Le hasard a fait que se sont suivis, à quelques jours d’intervalle, des voyages à Giverny et à Prinzendorf. D’un côté, les coteaux de Seine avec, dans la brume matinale, la plus convaincante image impressionniste, la maison de Monet, ses jardins, celui des allées fleuries, même elles eussent été plus luxuriantes à un autre moment, vrai aussi dans celui des nénuphars quasiment inexistants. De l’autre, les collines plantées de vignes du nord de la Basse-Autriche, le château de Nitsch, sa cour intérieure, ses dépendances, du Schüttboden au Weinkeller. Deux lieux, des hauts lieux, liés indissociablement aux deux artistes et à leur œuvre, tous deux passés dans l’histoire de l’art.

Le rapprochement dépasse, et de loin, le pur hasard. Le musée de l’Orangerie, à Paris, n’a-t-il pas il y a un an et demi rendu hommage à l’Autrichien, dans ce qui aurait dû être un autre projet, tribut de Nitsch à Monet, arrêté par la mort. Face aux Nymphéas, dès lors, ce furent les dernières peintures de Nitsch, éblouissantes, vivement pétries, malaxées.

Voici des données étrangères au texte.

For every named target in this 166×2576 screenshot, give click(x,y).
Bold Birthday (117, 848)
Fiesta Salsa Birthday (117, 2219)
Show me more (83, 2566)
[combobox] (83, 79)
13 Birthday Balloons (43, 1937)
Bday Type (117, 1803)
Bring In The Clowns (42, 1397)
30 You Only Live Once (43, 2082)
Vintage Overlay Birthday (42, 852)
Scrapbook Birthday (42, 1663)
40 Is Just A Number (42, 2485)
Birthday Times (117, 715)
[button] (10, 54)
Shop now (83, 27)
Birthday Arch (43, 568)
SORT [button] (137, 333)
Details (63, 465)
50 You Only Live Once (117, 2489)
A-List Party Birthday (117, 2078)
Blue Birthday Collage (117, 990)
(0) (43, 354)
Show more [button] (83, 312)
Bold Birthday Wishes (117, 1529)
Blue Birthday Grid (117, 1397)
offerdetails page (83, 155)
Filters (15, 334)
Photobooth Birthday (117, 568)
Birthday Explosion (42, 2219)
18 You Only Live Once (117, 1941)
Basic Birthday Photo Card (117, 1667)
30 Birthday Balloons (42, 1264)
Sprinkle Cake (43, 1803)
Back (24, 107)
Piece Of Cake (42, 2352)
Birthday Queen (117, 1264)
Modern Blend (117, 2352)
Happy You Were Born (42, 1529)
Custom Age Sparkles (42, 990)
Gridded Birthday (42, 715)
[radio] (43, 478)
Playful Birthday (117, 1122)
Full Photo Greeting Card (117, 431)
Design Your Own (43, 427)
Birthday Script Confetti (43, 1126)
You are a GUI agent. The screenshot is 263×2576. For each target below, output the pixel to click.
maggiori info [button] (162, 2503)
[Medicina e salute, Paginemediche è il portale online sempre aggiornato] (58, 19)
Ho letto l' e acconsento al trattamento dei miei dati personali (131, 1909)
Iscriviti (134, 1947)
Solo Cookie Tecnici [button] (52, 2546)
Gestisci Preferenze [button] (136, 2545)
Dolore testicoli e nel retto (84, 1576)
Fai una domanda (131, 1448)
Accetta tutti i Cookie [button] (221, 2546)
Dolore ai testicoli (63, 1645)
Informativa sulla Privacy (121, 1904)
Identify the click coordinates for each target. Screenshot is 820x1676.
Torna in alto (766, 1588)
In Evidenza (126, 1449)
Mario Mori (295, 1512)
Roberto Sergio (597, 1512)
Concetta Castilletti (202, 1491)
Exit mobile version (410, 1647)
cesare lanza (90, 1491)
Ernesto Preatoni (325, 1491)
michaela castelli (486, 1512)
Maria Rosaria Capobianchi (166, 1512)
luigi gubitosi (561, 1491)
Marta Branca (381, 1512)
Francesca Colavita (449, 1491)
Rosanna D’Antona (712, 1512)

Au sujet des Nymphéas, Clémenceau notait que Monet atteignait la limite de ce que peut accomplir la puissance de la brosse et du cerveau. Question couleur et lumière, le jeu est égal ; pour les limites, Nitsch les a repoussées, abolies, cela appartenant à son temps, les années soixante du siècle dernier, place à la mise en scène d’événements réels, aux corps des ordres humain et animal, leur sang, leur chair, leurs boyaux, pour souiller la toile, non, pour en sortir dans des actions, des rituels avec leur signification symbolique, et leurs parts immémoriale et contemporaine.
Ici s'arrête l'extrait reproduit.